Kupiłem FL-36R 2 sztuki +softobxy do fleszy Photoflex, mam też namiot bezcieniowy, na razie eksperymentuję na tym zestawie.
Spostrzeżenia:
- softboxy odbijają się w wypolerwanym metalu (można to zniwelować odsuwając je), niestety traci się na sile swiatła (FL-36R nie są zbyt mocne)
-otoczenie odbija się w srebrze jak w zwierciadle, jeśli nie dysponujesz neutralnym pomieszczeniem z białym tłem to możesz mieć problem.

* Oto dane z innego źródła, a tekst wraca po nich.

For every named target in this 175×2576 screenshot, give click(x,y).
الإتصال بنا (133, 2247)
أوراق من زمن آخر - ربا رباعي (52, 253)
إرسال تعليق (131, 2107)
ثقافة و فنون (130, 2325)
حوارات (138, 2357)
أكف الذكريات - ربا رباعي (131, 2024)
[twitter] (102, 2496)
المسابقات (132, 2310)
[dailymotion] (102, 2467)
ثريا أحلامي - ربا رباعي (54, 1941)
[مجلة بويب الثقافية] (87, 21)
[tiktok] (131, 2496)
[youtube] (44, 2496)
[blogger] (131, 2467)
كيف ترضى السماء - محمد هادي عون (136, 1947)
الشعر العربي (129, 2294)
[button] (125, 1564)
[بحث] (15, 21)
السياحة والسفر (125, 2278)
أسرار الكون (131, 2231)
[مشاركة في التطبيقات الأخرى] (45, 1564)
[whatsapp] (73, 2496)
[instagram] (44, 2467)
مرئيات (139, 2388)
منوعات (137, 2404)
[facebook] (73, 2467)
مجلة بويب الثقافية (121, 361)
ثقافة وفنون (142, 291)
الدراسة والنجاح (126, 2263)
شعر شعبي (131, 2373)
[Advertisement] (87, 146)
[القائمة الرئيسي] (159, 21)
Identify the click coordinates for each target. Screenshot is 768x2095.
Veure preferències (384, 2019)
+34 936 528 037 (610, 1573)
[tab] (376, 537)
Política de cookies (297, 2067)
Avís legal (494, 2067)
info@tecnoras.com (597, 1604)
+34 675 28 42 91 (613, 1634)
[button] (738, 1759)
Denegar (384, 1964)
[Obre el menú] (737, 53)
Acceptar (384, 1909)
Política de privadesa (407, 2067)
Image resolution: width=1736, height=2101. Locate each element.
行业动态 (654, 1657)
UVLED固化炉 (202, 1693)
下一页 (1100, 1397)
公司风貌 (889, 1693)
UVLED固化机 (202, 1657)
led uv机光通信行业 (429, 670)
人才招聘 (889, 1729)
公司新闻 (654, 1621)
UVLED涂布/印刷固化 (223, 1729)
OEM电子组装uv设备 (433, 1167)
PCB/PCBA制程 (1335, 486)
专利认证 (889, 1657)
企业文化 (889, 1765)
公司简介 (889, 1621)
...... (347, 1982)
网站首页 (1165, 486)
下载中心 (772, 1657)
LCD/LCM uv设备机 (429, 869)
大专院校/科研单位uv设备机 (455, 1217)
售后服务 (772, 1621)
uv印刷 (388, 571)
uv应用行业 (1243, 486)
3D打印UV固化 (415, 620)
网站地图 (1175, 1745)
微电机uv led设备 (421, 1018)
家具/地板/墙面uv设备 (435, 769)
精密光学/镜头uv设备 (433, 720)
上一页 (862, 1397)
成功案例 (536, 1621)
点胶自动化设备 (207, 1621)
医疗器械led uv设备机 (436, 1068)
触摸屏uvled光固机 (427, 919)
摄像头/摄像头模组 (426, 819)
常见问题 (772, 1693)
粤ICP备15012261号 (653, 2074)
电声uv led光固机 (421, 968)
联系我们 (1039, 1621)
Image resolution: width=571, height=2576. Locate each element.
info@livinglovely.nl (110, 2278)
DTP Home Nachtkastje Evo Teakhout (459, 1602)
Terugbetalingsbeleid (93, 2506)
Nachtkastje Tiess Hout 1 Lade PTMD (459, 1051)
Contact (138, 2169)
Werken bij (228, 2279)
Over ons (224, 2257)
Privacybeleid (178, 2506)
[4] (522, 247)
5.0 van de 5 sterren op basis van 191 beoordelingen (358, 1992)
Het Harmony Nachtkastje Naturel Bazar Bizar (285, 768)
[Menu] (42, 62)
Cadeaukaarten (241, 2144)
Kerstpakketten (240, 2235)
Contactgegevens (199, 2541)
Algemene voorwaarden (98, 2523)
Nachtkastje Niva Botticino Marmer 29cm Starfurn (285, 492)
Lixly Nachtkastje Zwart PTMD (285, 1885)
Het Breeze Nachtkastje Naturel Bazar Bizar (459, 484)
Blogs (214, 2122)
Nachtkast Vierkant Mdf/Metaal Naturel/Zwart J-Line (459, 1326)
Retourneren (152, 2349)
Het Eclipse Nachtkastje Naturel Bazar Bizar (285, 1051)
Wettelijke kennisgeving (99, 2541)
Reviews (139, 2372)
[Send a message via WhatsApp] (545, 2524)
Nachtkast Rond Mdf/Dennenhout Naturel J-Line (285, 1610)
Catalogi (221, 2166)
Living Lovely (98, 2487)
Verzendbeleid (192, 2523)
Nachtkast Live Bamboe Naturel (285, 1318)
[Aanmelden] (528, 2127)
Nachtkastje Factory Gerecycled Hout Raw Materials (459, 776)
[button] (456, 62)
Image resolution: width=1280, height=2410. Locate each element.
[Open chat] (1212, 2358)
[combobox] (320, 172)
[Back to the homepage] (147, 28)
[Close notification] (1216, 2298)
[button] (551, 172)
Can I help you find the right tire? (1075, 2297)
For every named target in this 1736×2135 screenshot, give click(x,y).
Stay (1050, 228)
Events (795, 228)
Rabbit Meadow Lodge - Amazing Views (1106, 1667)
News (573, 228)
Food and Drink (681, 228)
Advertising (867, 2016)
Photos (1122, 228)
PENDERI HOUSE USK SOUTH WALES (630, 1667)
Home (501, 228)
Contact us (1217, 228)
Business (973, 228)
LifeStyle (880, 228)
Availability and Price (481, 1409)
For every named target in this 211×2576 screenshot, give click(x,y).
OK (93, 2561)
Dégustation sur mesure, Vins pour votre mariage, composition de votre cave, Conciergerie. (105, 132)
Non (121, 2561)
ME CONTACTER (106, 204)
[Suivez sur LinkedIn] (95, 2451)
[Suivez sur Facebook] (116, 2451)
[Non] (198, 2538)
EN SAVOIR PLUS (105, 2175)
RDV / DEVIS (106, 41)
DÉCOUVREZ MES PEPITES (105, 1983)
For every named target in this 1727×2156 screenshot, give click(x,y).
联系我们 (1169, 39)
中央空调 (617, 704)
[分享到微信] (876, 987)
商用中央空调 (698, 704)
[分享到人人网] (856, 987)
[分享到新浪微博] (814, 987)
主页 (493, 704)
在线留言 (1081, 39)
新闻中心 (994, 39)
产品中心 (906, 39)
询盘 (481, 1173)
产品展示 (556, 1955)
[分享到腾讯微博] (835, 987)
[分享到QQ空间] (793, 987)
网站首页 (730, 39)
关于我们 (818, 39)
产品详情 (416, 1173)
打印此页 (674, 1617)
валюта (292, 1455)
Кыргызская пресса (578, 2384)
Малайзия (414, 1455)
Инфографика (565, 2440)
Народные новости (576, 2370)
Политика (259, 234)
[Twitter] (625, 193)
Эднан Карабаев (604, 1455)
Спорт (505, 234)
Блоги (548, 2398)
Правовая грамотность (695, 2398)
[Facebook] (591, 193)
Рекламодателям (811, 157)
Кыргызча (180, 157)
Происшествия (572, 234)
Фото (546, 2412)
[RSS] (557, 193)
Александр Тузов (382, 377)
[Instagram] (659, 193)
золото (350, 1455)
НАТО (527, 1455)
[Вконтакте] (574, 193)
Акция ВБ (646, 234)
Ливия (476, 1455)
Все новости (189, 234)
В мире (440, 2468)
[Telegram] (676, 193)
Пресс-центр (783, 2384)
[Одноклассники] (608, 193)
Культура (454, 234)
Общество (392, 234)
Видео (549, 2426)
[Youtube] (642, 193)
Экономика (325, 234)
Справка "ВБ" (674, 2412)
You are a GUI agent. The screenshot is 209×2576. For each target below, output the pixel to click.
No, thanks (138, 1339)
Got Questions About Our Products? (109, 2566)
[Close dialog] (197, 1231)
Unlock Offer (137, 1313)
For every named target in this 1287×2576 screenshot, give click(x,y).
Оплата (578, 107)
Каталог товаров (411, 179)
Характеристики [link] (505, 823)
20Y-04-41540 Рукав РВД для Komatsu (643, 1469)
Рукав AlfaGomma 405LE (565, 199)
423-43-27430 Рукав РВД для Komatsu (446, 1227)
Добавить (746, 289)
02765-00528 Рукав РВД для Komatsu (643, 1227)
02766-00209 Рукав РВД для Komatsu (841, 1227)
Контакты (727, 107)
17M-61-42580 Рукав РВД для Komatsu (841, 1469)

-lampy nie mają światła pilotujacego, wykonanie zadowalającej fotografii wymaga wykonania szeregu prób.
-namiot "zabija" światło w kamieniach niwelując bliki, ale neutralizuje wpływ otoczenia.
Pomysł ze światłowodami interesujący, ale chyba trudno pogodzić 2 rodzaje światła, zastanawiam się nad miniaturowymi lusterkami stomatologicznymi na elastycznych ramionach.
Próbuję pogodzić namiot bezcieniowy z softboxami. Metal "wygaszony", kamienie z bilkami. Efekt w zał.